The role of Paul Kersey could've maybe been given life by Liam Neeson. I think with another ten years of age, Jake Gyllenhaall could've suited the part with an ominous aura. I can only imagine what sense of dread and fear Michael Shannon would've found in a role that could largely be up to the actor to define. Bruce Willis, on the other hand, is entirely ineffective, sleepwalking through an unconvincing display of forced pathos and despondent sullenness. Even when he goes to impersonate the iconic gun-motion with his hand that Charles Bronson made so famous in the defining shot of the original film, it feels lazily executed. I'd like to think all the lightly inquisitive head-tilts and squinting Willis does in the film is him searching for a rhyme or reason in this stockpile of missed opportunities.

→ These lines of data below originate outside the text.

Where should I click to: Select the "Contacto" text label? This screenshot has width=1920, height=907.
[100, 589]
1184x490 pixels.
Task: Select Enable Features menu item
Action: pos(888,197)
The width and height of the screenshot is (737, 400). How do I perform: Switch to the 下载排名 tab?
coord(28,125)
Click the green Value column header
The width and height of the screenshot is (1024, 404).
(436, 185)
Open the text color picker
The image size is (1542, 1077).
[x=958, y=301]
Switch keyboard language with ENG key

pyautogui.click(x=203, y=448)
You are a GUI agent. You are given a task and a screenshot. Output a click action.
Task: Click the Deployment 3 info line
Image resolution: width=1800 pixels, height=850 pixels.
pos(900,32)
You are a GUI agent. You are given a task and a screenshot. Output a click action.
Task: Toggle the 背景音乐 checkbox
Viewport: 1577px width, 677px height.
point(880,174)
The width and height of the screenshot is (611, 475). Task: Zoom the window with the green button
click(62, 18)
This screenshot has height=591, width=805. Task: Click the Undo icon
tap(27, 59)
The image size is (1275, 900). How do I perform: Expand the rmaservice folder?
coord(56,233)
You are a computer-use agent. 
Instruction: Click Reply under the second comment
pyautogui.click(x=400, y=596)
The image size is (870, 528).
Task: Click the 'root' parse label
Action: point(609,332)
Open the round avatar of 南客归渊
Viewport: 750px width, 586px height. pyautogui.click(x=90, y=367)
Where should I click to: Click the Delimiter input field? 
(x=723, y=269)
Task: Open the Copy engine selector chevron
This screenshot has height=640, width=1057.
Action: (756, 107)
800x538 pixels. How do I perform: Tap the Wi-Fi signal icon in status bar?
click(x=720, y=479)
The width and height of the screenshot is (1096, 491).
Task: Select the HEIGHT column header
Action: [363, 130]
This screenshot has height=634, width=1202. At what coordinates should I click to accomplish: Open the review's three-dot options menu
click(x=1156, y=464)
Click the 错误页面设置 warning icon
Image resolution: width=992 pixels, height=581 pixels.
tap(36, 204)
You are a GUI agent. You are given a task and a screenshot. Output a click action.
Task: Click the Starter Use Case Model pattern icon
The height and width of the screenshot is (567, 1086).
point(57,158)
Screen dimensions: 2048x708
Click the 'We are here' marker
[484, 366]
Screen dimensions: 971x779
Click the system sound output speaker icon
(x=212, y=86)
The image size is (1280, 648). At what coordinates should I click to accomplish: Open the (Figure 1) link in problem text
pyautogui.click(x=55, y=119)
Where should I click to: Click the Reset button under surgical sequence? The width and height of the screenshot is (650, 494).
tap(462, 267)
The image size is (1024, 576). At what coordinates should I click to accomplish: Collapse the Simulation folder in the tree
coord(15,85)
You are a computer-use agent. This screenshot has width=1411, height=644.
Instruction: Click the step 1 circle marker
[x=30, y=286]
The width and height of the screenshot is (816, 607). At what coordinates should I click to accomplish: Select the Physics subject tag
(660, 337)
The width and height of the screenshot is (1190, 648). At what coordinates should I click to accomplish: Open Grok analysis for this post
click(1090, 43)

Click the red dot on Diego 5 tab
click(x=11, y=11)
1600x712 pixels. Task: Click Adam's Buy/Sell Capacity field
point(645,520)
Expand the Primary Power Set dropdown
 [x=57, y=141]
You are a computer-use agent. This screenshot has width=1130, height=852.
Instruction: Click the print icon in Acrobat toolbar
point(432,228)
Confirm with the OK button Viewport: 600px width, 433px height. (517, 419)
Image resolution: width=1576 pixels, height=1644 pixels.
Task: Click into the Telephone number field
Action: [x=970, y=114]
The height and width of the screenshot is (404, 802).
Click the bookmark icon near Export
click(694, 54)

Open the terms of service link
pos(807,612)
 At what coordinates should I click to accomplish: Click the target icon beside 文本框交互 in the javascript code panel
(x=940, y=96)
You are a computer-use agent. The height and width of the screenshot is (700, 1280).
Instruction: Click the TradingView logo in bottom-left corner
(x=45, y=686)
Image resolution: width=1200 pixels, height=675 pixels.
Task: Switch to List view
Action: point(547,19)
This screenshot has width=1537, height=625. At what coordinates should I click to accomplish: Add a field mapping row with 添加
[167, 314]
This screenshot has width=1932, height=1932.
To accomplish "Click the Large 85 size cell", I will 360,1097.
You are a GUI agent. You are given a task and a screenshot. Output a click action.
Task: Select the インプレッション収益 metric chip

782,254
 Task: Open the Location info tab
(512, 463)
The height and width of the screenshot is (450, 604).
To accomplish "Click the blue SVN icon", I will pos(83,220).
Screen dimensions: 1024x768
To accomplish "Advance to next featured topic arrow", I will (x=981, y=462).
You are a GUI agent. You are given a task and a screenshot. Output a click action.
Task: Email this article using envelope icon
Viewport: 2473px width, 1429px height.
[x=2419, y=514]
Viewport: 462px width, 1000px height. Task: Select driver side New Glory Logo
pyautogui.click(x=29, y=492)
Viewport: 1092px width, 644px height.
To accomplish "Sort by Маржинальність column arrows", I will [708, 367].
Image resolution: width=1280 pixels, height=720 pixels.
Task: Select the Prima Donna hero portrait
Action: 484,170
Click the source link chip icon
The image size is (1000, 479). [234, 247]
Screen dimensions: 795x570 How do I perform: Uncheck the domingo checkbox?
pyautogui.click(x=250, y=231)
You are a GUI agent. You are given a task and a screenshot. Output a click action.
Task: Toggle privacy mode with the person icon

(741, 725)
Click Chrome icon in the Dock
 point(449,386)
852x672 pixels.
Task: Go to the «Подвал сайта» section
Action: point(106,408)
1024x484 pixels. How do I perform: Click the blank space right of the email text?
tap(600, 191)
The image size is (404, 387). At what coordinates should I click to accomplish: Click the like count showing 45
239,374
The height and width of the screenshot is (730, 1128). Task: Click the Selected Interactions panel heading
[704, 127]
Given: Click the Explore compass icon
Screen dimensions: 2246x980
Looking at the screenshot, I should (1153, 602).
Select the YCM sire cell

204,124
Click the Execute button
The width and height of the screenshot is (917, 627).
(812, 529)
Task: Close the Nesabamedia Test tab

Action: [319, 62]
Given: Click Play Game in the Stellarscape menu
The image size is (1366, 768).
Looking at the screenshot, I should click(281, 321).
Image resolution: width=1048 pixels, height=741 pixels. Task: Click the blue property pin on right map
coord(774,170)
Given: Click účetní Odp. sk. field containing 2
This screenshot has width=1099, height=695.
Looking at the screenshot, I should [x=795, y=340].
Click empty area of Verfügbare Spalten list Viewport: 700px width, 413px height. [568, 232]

When reviewing both the original Death Wish and The Exterminator, another popular shoot-em-up from a bygone decade, I opined that the vigilante genre could and should make a comeback. It would all depend on timing and wit, and of course the directorial flare brought to the particular films. It already has the creative disadvantage of coming from a country where a shooting occurs every day and mass shootings are more-or-less to be expected, so the desensitization to violence one doesn't experience first-hand is a very real thing. For example, we need more films like the masterfully crafted Brawl in Cell Block 99 if we're going to revive the vigilante genre and give it some visual substance. We don't need regressive works like Death Wish, much less this cruel bastardization.